A cautionary banana tale: A 58-year-old former patient, who had been well without reflux for years, came to see me complaining that she was having mild heartburn every morning at about 10:00 a.m. I asked what she had for breakfast; she told me that she had oatmeal with raisins and a banana every morning. I told her to stop the banana, and her symptoms went away.
Unfortunately, the usually reflux-friendly banana is a Reflux Trigger Food for about 5% of people.
Where Do Our Bananas Come From and How Are They Processed?
There are very few bananas grown in the U.S., almost all imported here from Guatemala, Ecuador, and Costa Rica. Export bananas are picked green, and ripened in special rooms upon arrival in the destination country, that is, here. These rooms are air-tight and filled with ethylene gas to induce ripening.
As you will see below, ethylene is naturally-occurring in bananas … and actually in other fruits such as apples, pears, melons, tomatoes, and peaches. Many other fruits and vegetables are ethylene sensitive, e.g., avocado, broccoli, cabbage, cauliflower. So, bananas can make other fruits ripen faster because they release ethylene … fruits and vegetables that are in close proximity ripen faster.
Banana Ripening: Not Yet … Not Yet … Too Late!
Fruit ripening is the initiation of fruit senescence. It is an irreversible, genetically-programmed process that moves from unripe to ripe, to yield an attractive and edible fruit. The changes are biochemical, and a natural plant hormone, ethylene, is the initiator and accelerant. Ethylene causes ripening by breaking down cell walls, changing the color and texture of the banana, converting starches to sugars, and dissipating acids.
In the case of the banana, ripening also changes the odor of the fruit. An ester called isoamyl acetate gives banana its distinctive smell and taste … and the riper the banana, the more of it. Beyond, bananas, isoamyl acetate is widely used to flavor other foods, attract bees, and improve the smell of everything from perfumes to shoe polish.
Want to make your bananas ripen faster, put them in a paper bag.
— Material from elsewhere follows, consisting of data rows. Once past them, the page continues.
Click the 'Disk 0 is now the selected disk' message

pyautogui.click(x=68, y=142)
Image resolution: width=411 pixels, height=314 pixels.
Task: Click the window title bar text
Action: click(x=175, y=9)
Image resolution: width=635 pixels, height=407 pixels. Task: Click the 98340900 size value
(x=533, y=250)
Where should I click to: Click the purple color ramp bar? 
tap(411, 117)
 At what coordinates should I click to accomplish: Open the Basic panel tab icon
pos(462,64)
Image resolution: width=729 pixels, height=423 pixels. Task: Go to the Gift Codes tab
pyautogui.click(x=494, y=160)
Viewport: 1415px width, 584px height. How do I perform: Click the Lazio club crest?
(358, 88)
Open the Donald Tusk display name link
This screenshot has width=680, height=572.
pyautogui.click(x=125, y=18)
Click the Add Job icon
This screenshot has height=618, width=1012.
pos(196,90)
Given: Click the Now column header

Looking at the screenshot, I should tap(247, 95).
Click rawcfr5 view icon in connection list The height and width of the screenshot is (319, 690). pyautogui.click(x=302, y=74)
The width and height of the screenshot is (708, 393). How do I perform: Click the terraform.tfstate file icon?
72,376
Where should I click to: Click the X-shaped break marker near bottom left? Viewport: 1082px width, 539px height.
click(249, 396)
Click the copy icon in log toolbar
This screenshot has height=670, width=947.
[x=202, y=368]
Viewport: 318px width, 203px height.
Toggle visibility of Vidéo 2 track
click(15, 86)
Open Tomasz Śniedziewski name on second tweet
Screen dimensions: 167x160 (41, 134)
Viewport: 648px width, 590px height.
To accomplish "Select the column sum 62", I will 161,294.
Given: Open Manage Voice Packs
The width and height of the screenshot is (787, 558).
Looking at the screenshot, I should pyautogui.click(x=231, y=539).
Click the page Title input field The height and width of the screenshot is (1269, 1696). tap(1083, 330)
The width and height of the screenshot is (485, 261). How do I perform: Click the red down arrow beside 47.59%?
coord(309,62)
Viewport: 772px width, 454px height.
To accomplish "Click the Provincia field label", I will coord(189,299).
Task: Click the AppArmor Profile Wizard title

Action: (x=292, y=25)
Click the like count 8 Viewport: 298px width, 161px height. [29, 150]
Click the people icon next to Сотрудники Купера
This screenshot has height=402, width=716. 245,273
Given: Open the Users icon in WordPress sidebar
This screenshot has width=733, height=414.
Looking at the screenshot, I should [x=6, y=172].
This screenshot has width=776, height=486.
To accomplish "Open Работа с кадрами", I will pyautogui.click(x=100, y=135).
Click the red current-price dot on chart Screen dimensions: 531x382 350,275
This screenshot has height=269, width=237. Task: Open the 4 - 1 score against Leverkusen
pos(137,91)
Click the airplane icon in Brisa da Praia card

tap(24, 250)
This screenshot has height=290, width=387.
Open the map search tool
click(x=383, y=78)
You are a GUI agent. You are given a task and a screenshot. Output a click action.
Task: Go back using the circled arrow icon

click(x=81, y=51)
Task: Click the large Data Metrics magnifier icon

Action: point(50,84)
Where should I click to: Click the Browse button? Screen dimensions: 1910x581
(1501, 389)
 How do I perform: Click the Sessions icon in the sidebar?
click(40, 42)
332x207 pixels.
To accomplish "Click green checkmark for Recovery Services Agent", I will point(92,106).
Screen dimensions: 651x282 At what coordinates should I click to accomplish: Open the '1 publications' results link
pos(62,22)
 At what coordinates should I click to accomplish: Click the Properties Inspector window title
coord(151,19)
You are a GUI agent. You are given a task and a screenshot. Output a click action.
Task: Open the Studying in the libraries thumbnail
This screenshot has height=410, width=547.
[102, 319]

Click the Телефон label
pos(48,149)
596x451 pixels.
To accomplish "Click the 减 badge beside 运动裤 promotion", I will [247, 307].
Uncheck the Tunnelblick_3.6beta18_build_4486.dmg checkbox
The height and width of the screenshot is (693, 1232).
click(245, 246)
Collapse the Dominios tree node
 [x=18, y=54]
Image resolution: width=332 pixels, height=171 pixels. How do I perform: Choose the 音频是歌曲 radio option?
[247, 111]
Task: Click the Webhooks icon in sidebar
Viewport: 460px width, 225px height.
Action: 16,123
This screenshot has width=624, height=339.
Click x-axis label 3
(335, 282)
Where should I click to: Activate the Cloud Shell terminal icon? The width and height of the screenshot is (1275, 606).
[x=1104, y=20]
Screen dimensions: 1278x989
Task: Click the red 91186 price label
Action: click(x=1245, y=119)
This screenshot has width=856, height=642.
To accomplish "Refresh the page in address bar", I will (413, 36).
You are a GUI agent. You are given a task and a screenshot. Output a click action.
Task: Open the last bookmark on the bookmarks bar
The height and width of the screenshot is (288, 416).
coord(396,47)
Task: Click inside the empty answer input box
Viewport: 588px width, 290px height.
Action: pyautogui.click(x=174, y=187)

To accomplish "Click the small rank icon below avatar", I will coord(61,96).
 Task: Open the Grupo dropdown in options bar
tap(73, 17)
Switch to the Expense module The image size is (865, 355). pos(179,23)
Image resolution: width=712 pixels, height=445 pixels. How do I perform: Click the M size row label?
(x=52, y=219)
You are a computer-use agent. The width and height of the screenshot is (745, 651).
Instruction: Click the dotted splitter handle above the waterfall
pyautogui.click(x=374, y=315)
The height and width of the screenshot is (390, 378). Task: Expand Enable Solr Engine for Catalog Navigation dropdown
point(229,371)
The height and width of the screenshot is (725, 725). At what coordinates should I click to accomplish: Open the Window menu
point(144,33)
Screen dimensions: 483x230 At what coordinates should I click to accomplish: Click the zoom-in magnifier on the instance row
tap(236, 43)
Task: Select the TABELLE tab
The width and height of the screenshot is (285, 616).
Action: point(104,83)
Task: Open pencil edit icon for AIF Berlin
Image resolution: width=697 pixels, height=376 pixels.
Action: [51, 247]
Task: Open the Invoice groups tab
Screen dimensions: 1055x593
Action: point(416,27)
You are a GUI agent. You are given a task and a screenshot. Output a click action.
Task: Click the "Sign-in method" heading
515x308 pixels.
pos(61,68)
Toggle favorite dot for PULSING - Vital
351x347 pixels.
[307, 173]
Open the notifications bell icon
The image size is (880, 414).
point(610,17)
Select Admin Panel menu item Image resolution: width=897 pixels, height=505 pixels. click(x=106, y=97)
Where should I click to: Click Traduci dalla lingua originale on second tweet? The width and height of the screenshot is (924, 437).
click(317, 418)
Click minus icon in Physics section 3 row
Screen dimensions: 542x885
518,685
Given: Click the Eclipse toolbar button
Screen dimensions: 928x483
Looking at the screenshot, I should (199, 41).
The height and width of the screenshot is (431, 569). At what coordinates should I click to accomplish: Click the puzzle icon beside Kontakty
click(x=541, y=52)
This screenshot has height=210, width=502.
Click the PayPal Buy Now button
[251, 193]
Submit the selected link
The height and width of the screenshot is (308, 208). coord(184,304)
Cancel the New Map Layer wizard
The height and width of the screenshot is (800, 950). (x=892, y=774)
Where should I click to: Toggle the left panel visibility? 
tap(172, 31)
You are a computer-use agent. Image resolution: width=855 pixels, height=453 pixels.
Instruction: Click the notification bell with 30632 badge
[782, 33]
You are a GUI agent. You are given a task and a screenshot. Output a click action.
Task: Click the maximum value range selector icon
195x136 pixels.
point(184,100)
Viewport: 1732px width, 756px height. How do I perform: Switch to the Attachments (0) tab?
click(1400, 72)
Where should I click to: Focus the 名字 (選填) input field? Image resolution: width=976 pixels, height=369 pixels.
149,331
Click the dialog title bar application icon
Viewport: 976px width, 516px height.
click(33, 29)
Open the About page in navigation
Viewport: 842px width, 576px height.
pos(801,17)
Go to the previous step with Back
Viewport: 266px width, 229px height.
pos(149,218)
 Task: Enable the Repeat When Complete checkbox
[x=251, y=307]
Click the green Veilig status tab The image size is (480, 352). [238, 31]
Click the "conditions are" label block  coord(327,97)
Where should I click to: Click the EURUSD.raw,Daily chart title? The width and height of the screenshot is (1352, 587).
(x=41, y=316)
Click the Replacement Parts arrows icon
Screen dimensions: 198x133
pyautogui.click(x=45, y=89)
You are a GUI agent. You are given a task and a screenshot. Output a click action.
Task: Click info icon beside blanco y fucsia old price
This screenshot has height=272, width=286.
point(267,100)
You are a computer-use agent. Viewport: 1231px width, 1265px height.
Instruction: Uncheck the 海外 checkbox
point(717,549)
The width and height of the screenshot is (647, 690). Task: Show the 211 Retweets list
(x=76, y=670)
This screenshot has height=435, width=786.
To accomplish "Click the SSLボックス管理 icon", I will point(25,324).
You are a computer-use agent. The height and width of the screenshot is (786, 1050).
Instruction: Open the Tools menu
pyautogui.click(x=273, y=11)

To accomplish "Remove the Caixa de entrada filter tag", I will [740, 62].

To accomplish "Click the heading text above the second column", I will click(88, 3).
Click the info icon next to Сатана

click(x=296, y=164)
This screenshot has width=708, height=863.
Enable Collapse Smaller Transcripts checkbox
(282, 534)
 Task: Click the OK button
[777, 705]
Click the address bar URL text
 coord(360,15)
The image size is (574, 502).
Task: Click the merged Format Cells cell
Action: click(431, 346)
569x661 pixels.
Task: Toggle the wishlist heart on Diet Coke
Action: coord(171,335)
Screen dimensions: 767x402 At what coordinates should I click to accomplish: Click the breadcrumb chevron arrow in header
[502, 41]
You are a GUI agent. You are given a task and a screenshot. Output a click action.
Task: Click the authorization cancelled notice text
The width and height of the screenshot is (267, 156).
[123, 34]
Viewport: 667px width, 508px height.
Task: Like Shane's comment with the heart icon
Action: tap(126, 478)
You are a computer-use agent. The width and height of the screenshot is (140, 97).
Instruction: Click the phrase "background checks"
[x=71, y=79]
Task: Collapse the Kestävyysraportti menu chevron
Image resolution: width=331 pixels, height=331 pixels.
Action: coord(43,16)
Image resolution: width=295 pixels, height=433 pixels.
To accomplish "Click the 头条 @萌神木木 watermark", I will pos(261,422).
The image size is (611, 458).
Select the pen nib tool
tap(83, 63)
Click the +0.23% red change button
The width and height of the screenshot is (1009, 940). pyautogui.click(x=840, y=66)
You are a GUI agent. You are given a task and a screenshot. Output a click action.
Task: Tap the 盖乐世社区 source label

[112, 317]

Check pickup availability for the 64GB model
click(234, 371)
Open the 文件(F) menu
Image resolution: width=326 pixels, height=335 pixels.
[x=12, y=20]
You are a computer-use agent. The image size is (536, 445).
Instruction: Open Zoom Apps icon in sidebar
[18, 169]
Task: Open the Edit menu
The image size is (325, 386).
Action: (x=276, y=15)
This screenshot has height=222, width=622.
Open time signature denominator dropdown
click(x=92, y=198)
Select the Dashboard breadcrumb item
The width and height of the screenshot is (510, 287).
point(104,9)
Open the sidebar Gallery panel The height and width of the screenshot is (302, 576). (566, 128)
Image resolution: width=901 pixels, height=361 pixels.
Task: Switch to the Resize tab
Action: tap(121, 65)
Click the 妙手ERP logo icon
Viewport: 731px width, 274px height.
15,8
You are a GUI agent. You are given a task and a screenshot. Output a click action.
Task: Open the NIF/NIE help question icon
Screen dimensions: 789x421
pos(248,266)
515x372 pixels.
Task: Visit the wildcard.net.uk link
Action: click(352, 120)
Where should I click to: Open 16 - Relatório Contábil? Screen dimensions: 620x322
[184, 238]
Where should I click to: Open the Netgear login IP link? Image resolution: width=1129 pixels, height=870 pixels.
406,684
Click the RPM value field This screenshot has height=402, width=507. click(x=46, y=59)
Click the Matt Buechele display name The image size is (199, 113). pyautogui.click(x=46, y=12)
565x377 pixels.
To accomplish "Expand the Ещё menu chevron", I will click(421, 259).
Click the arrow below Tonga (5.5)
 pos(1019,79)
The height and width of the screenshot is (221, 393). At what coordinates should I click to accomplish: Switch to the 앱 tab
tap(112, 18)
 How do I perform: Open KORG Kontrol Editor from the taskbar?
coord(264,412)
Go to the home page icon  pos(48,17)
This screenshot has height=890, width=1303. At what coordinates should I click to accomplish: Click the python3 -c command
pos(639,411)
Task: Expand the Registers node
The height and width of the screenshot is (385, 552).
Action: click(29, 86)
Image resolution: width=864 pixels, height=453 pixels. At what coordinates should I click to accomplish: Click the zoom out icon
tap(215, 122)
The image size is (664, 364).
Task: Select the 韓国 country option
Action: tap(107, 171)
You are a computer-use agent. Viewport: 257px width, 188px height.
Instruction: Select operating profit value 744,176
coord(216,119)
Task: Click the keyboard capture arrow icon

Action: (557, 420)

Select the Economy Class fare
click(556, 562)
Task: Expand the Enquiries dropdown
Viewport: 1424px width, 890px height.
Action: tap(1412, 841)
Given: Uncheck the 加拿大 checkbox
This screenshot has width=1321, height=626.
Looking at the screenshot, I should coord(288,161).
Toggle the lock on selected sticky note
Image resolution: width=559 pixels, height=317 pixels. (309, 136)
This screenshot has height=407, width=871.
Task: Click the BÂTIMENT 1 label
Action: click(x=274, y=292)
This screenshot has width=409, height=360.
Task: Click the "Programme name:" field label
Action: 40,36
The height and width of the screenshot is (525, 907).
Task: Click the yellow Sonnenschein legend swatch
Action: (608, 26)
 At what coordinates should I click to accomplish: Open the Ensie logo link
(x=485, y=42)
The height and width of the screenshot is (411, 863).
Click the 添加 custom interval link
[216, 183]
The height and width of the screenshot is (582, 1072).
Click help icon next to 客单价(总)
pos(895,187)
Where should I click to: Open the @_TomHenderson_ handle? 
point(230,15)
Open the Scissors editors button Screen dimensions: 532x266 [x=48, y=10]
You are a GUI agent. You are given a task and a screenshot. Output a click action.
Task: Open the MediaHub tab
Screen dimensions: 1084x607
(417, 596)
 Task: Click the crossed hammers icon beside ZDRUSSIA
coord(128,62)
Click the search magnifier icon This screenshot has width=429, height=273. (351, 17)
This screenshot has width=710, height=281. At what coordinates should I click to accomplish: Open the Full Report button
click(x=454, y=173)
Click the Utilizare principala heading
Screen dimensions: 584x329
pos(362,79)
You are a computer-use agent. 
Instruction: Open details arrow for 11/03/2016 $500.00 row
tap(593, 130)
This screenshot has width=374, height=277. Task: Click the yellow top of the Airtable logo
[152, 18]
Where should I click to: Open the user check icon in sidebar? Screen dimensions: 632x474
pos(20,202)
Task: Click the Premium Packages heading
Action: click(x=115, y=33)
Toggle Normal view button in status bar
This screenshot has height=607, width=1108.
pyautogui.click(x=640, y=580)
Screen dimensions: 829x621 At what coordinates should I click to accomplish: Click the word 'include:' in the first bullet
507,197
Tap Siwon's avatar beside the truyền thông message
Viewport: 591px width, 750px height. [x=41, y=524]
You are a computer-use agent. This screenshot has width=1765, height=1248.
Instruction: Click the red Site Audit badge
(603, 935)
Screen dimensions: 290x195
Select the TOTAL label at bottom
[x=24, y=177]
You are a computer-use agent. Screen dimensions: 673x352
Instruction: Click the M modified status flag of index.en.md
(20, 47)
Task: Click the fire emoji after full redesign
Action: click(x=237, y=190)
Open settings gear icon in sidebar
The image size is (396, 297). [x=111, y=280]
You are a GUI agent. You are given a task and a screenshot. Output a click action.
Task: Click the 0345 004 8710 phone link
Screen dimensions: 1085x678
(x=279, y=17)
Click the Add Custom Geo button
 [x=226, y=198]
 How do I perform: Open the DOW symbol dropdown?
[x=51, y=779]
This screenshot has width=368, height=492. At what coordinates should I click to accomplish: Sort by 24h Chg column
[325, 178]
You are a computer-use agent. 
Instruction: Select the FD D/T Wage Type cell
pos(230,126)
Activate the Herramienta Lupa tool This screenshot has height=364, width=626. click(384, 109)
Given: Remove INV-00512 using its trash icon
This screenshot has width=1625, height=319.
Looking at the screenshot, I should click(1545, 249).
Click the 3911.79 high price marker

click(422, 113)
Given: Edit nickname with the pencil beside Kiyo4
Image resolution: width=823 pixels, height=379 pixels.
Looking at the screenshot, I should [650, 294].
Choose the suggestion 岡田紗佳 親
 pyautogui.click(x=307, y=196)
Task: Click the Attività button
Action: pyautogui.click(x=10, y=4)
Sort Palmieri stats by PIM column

Want to ripen them more slowly? Keep them away from other fruits and vegetables and refrigerate them … but if they already have brown spots, it’s too late.
Health Claims for Bananas
The Internet has dozens of articles touting the health benefits of bananas including lowering blood pressure and the risk of heart attack and stroke, and decreasing the risk of getting certain cancers. Allegedly, it can also help bone health, improve muscle function, prevent kidney stones, improve immune system function, digestive health, prevent constipation, and so on.
I did a PubMed search for health benefits of bananas, and while there were some articles that made some health claims, I felt that the data and conclusions of those papers were soft and not very compelling.
Banana Fun Facts
Since 1961, with climate change (global warming), banana yields have increased by an average of 37% … data from 27countries that supply 86% of the world’s bananas.
If you have an unripe avocado at home, you can speed up the ripening process by putting it in a paper bag with a banana; this speeds ripening because of the ethylene emitted by the banana. And this works with most other fruits and vegetables, too.
Green banana peel is eaten in many parts of the world, though it’s not very commonly here in the West. The peel is touted to be packed with nutrients, including vitamin B6, vitamin B12, magnesium, and fiber.
Commercial bananas have been bred to contain defective genes that will not allow them to produce mature seeds, and so they are sterile.
Don’t put ripe bananas in the refrigerator, the skin quickly blackens and makes them look pretty unappetizing … although the fruit inside remains unaffected.
The top 10 most popular fruits in the U.S.: (1) bananas; (2) strawberries; (3) grapes (4) apples (5) watermelon; (6) oranges; (7) blueberries; (8) lemons; (9) peaches; (10) avocados.